PKB zmniejszył się o 0,5 proc. w porównaniu z poprzednimi trzema miesiącami, po wzroście o 0 proc. w końcówce 2023 r. Konsumpcja prywatna spadła o 0,7 proc., podczas gdy spodziewano się spadku tylko o 0,2 proc. Kurczyła się już czwarty kwartał z rzędu, co było najdłuższą serią jej spadków od 2009 r. Wydatki kapitałowe spadły o 0,8 proc., a handel zagraniczny przyczynił się do ścięcia 0,3 pkt proc. PKB.
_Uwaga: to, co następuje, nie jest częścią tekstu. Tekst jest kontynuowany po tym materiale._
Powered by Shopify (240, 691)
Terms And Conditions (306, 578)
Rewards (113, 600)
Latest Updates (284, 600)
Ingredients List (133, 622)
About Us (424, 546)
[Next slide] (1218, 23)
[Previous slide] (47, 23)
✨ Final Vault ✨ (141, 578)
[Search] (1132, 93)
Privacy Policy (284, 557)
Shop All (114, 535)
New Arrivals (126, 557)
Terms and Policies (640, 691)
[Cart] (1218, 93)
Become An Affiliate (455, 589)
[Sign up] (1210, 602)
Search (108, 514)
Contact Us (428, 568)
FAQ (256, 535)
Czy to oznacza, że Japonia znalazła się na krawędzi recesji? Władze japońskie liczą, że uda się uniknąć tego scenariusza, dzięki rosnącym płacom. Liczą również na to, że obniżka podatku dochodowego wchodząca w życie w czerwcu pozwoli pobudzić konsumpcję.
- Gospodarka Japonii sięgnęła dna w pierwszym kwartale. W obecnym kwartale z pewnością dozna ona odbicia, dzięki rosnącym płacom, ale pozostaje spora niepewność dotycząca tego jaka będzie konsumpcja w sektorze usług - twierdzi Yoshimasa Maruyama, główny ekonomista rynkowy w SMBC Nikko Securities.
Co zrobi Bank Japonii?
Słabe dane o PKB mogą skomplikować zadanie stojące przed Bankiem Japonii. W marcu dokonał on pierwszej podwyżki stóp procentowych od 2007 r., kończąc okres ujemnych stóp. Obecnie główna stopa procentowa jest tam w przedziale od 0 proc. do 0,1 proc. Część analityków spodziewa się, że do kolejnej podwyżki stóp może dojść latem. Jeśli będą jednak nadal napływały sygnały mówiące o osłabieniu gospodarki, to może do skłonić japoński bank centralny do przesunięcia podwyżki.
- Jest możliwe, że timing podwyżek stóp zostanie przesunięty w zależności od tego jak mocno PKB odbije się w drugim kwartale - wskazuje Maruyama.